= PROBLEM TO WORK ON =
Gather every line in the entries below that contains the word "should", and copy each one in full.

= MATERIAL =

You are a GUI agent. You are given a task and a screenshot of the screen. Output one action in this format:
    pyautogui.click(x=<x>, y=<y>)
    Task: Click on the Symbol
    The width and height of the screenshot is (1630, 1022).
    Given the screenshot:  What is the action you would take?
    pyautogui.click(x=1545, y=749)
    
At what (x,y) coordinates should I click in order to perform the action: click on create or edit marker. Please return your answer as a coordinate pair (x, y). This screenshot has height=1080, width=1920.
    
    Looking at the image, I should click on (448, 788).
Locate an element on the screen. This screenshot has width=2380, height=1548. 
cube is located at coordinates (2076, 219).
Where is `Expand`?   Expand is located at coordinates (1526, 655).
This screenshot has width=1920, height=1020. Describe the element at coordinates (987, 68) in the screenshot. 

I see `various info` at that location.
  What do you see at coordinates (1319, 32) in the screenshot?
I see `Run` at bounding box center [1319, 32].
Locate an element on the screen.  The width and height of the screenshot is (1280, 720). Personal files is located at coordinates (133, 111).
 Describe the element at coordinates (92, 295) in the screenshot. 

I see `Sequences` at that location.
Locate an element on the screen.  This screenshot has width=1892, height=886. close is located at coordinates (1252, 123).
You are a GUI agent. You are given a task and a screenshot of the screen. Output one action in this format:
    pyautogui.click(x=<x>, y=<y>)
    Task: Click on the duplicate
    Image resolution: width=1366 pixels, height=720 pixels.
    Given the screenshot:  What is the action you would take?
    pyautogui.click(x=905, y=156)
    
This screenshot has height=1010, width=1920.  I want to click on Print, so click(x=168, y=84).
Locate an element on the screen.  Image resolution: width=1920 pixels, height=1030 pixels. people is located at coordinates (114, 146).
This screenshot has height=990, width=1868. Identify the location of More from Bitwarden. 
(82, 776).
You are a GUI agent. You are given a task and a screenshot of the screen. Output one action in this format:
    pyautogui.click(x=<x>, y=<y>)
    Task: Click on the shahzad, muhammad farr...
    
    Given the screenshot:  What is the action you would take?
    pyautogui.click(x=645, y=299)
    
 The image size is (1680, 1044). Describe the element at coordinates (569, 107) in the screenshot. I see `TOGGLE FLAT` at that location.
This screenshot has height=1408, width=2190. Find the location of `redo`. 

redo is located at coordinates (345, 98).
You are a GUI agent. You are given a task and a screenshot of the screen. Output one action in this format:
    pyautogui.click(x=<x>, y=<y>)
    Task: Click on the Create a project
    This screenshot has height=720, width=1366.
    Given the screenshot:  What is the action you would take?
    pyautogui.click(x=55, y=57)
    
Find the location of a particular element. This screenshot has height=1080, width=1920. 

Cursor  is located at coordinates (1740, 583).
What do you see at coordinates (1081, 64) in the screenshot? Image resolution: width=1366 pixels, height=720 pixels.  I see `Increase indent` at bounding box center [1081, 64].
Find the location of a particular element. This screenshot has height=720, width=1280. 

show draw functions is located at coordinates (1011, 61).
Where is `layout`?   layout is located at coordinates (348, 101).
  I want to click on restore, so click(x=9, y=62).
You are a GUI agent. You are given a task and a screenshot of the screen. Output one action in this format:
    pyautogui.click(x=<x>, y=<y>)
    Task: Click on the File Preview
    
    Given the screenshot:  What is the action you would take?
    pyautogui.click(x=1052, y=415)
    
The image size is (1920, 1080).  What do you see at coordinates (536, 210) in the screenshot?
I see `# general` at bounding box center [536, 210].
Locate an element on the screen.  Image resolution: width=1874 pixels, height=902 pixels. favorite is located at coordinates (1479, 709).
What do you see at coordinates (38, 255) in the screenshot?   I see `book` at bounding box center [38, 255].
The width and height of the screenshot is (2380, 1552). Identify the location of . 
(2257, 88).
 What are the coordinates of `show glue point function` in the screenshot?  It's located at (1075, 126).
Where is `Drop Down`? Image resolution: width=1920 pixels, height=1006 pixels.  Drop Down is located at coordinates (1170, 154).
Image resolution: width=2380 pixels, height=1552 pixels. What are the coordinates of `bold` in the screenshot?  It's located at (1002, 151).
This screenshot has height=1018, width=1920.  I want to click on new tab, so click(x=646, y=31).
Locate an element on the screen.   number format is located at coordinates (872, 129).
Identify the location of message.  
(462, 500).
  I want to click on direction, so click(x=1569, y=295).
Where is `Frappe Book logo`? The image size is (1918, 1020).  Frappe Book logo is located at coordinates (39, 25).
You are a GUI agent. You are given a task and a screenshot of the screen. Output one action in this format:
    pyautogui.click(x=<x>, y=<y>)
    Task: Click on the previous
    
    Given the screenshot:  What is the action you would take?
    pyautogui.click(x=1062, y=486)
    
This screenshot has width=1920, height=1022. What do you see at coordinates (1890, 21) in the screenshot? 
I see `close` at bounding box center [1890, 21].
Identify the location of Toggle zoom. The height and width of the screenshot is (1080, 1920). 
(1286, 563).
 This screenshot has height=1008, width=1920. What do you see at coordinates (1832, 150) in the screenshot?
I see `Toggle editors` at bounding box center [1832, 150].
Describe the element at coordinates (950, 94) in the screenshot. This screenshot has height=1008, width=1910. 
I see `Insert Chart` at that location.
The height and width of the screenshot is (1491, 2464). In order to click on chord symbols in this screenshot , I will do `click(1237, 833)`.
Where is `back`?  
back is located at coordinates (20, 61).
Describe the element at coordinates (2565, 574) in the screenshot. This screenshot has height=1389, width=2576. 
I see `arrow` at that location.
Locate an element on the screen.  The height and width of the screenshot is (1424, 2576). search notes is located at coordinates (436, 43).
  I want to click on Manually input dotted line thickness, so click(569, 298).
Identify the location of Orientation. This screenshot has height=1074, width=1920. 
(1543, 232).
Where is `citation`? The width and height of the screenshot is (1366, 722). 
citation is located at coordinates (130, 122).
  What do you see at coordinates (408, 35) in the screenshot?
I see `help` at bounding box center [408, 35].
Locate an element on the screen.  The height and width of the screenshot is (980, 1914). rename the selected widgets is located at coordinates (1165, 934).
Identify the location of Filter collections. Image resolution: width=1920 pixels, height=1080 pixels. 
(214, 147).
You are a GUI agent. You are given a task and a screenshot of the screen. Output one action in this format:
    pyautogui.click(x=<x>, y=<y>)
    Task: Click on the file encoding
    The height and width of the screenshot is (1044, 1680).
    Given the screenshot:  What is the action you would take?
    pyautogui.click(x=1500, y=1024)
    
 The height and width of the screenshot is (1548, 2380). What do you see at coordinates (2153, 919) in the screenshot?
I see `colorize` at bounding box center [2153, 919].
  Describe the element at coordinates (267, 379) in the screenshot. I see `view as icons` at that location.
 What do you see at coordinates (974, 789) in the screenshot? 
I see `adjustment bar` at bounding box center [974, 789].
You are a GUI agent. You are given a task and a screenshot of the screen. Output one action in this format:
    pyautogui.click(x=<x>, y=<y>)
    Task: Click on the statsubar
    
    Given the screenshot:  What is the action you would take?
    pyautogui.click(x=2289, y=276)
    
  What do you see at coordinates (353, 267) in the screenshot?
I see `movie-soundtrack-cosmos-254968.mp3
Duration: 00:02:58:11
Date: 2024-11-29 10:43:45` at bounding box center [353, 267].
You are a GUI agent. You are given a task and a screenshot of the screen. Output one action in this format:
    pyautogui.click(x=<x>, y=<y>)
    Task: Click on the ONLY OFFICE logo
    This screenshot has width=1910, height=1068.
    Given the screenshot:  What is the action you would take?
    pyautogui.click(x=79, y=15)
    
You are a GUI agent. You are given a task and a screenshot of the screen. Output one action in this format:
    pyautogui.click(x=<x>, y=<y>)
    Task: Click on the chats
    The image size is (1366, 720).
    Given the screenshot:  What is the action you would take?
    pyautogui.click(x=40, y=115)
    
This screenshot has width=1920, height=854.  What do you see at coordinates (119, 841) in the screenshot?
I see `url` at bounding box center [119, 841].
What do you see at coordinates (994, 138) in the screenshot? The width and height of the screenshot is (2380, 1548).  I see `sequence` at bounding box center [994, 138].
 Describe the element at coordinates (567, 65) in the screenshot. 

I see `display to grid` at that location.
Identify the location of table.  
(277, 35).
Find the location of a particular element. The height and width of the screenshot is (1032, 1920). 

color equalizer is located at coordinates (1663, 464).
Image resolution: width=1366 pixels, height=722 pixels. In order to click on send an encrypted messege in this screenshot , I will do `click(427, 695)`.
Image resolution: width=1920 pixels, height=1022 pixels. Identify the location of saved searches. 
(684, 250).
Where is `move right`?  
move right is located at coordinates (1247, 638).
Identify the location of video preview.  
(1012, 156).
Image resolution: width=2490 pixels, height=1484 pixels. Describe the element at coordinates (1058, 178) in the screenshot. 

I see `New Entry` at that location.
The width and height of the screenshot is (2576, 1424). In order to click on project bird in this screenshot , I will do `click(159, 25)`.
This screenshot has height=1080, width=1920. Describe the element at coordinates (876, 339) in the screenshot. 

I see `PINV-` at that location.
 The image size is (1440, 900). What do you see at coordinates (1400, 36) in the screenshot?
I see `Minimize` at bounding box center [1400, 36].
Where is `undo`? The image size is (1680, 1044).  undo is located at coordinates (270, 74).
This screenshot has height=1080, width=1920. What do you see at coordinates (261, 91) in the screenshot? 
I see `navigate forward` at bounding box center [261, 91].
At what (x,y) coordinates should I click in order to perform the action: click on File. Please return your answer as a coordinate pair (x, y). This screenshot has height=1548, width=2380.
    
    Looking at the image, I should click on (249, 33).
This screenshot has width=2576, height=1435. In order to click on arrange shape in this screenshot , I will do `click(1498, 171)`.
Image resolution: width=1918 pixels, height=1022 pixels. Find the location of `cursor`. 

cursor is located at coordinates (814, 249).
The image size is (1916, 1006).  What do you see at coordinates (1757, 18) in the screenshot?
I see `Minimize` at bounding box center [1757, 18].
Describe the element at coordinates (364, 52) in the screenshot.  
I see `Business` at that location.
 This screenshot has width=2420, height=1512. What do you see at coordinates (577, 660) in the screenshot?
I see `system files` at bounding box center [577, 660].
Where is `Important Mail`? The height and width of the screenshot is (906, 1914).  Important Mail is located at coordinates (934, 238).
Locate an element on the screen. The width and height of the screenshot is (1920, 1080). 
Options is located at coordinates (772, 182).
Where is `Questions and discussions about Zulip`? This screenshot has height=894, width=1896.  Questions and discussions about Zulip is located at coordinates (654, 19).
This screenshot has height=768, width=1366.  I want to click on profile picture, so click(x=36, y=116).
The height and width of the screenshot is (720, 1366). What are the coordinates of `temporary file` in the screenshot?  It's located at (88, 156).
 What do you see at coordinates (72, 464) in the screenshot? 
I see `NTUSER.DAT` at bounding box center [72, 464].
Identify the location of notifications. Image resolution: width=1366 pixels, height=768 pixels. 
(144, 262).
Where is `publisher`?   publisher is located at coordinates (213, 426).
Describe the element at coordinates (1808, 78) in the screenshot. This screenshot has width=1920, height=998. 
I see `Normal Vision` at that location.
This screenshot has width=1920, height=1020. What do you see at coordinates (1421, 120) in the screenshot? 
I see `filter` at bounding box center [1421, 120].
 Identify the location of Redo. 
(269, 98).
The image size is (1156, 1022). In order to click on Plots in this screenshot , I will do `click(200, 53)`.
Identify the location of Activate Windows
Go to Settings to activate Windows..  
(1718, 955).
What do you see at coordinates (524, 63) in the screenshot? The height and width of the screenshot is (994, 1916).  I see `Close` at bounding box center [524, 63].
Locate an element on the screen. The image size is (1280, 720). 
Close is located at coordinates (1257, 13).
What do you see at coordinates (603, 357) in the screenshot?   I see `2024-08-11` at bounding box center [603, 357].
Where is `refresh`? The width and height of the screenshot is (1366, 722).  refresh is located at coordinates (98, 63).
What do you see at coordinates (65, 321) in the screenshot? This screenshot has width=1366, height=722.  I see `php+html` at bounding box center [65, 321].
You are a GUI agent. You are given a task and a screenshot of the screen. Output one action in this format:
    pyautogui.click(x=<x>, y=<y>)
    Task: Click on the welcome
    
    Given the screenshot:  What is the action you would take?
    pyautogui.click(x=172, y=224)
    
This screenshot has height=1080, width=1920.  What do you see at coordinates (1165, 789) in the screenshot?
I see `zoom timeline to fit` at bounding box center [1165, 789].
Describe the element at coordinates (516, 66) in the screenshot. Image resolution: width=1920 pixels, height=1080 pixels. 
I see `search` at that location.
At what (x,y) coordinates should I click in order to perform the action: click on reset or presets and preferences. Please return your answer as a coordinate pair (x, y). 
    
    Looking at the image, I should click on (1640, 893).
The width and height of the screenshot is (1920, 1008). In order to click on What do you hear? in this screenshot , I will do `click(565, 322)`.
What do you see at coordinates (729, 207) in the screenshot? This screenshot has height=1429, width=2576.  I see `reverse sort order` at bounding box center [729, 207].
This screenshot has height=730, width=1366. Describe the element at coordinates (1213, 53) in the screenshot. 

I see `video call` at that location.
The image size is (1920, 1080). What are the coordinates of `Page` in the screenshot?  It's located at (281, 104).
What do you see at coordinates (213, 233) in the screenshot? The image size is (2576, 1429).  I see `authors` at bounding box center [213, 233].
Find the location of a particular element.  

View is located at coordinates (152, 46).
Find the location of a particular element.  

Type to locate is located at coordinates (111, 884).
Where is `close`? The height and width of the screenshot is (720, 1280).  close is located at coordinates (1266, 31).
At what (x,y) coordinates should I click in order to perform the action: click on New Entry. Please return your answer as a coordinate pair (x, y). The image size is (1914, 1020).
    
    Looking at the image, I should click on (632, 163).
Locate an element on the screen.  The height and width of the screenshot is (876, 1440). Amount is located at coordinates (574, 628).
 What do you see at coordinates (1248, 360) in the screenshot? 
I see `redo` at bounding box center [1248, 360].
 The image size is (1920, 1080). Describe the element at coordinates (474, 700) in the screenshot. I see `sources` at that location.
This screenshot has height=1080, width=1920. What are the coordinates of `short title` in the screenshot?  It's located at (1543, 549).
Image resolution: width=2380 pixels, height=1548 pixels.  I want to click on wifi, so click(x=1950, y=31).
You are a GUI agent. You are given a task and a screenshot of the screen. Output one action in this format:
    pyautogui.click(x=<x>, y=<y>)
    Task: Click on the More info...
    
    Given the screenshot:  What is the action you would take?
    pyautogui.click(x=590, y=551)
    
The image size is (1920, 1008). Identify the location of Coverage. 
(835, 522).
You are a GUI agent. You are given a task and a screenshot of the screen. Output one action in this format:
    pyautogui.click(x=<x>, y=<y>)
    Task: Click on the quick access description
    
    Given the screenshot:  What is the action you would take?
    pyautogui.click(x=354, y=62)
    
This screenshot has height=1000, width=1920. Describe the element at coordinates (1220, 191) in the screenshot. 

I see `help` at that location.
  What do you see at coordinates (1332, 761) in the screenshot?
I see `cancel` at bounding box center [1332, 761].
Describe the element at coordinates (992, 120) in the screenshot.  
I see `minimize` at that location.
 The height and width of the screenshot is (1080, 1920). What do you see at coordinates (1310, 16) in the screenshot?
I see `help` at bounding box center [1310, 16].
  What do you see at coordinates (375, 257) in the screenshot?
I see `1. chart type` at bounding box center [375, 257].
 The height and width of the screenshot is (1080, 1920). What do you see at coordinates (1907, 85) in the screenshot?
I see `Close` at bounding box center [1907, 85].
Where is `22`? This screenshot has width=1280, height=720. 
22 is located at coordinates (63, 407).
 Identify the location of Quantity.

= RESULT OF THIS EXERCISE =
At what (x,y) coordinates should I click in order to perform the action: click on create or edit marker. Please return your answer as a coordinate pair (x, y). This screenshot has height=1080, width=1920.
    Looking at the image, I should click on (448, 788).
At what (x,y) coordinates should I click in order to perform the action: click on File. Please return your answer as a coordinate pair (x, y). This screenshot has height=1548, width=2380.
    Looking at the image, I should click on (249, 33).
At what (x,y) coordinates should I click in order to perform the action: click on reset or presets and preferences. Please return your answer as a coordinate pair (x, y). 
    Looking at the image, I should click on (1640, 893).
At what (x,y) coordinates should I click in order to perform the action: click on New Entry. Please return your answer as a coordinate pair (x, y). The image size is (1914, 1020).
    Looking at the image, I should click on (632, 163).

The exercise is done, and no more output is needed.